WORK ORDER: Find, in the records below, the line that contains "You are a computer-use agent. Screen" and the line that contains "You are a computer-use agent. Viewport: 1763px". Copy those two lines and everything between them exactly, but not the pictures.

*** Opening of AVAILABLE RECORDS ***

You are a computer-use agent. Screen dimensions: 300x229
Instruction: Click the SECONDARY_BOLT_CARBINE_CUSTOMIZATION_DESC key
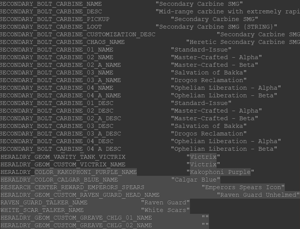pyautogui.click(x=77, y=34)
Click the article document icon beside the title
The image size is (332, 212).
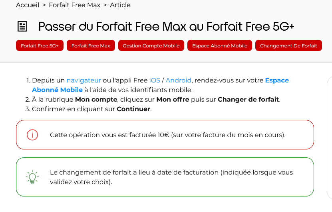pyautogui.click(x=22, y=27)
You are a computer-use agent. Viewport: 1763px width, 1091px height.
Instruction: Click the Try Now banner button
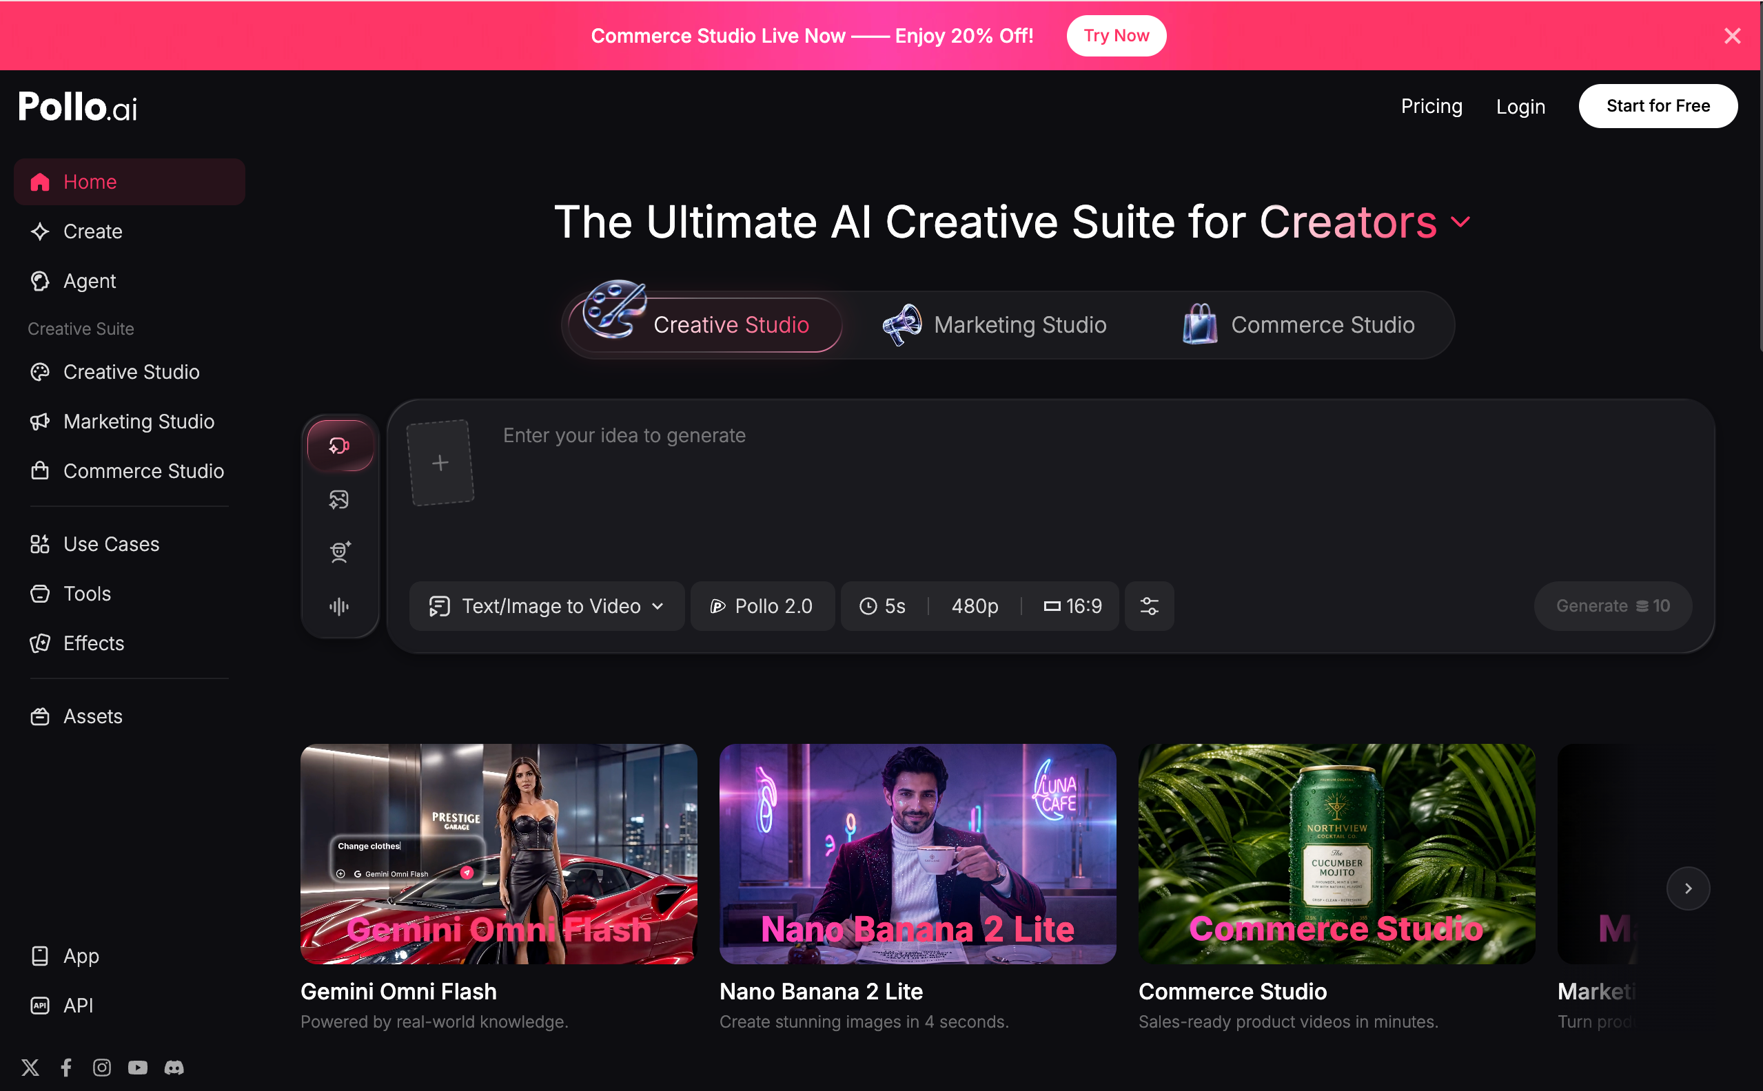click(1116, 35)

*** Close of AVAILABLE RECORDS ***
*** Opening of AVAILABLE RECORDS ***

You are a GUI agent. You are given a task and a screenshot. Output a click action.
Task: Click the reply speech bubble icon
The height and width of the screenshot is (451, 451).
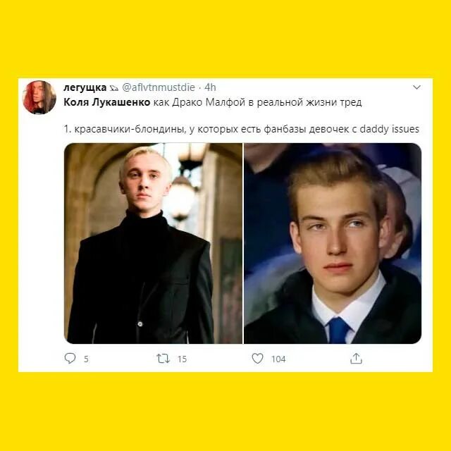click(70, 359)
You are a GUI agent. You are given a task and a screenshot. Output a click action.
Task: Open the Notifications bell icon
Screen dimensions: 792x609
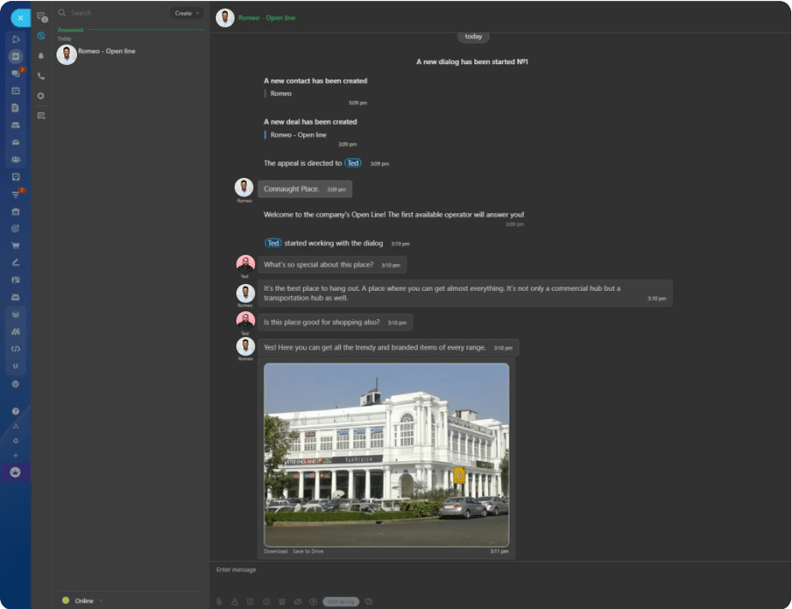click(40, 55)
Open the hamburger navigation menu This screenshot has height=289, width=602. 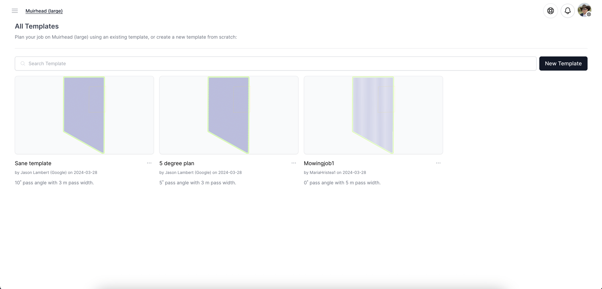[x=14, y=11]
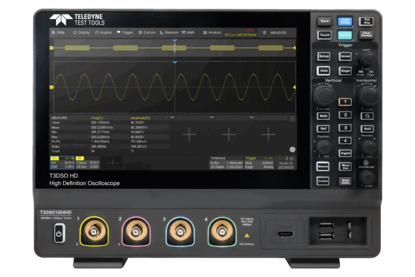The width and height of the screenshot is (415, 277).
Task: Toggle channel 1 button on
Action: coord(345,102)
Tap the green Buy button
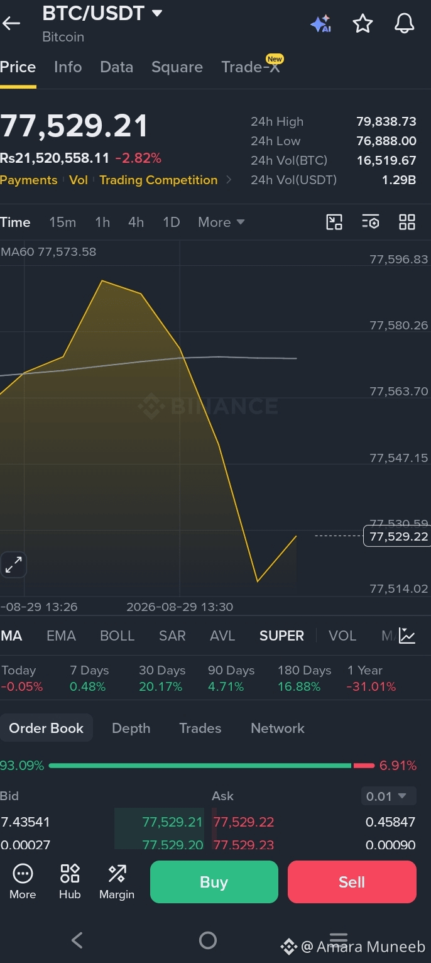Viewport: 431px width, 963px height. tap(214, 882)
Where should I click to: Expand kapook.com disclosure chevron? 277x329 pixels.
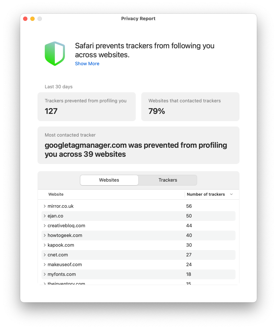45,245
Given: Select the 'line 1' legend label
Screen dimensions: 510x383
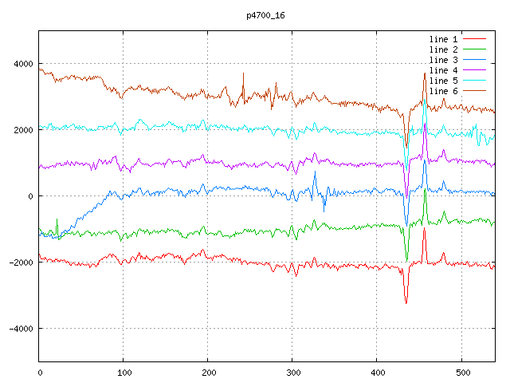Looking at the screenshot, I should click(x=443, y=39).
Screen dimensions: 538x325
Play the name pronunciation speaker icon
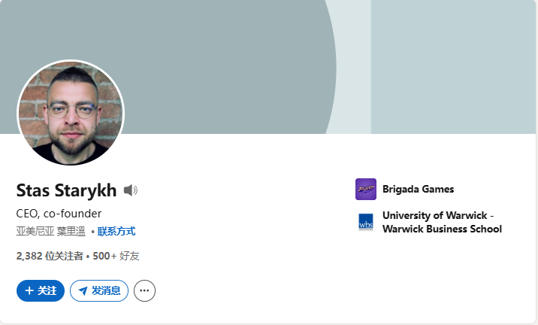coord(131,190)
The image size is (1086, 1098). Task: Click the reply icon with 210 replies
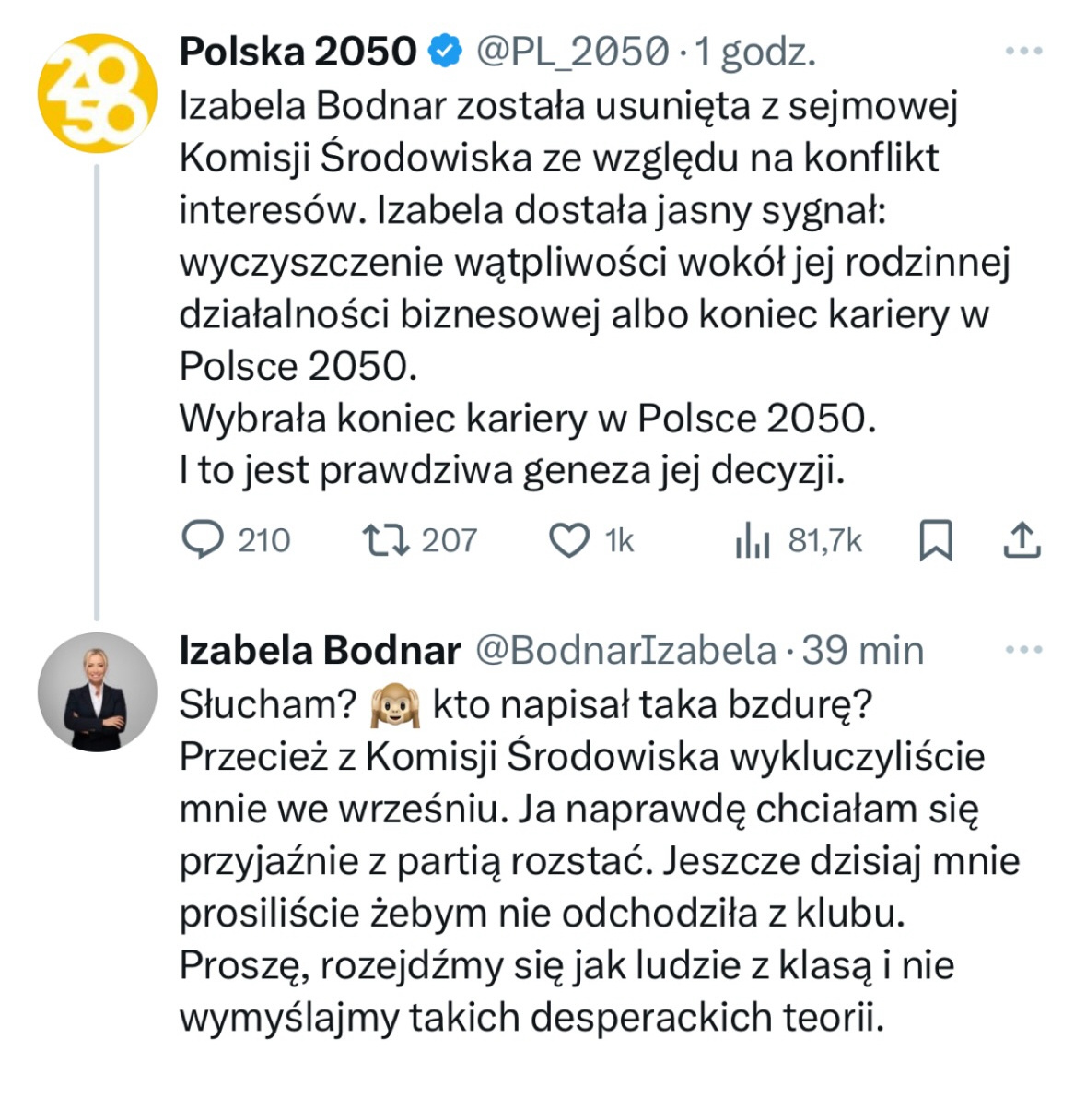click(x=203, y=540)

*** Close of AVAILABLE RECORDS ***
*** Opening of AVAILABLE RECORDS ***

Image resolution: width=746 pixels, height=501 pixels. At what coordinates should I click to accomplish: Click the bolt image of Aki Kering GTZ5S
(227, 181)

*** Close of AVAILABLE RECORDS ***

TASK ANSWER:
You are a computer-use agent. Screen dimensions: 300x229
Instruction: Click the SECONDARY_BOLT_CARBINE_CUSTOMIZATION_DESC key
pyautogui.click(x=77, y=34)
Click the article document icon beside the title
The image size is (332, 212).
pyautogui.click(x=22, y=27)
You are a computer-use agent. Viewport: 1763px width, 1091px height.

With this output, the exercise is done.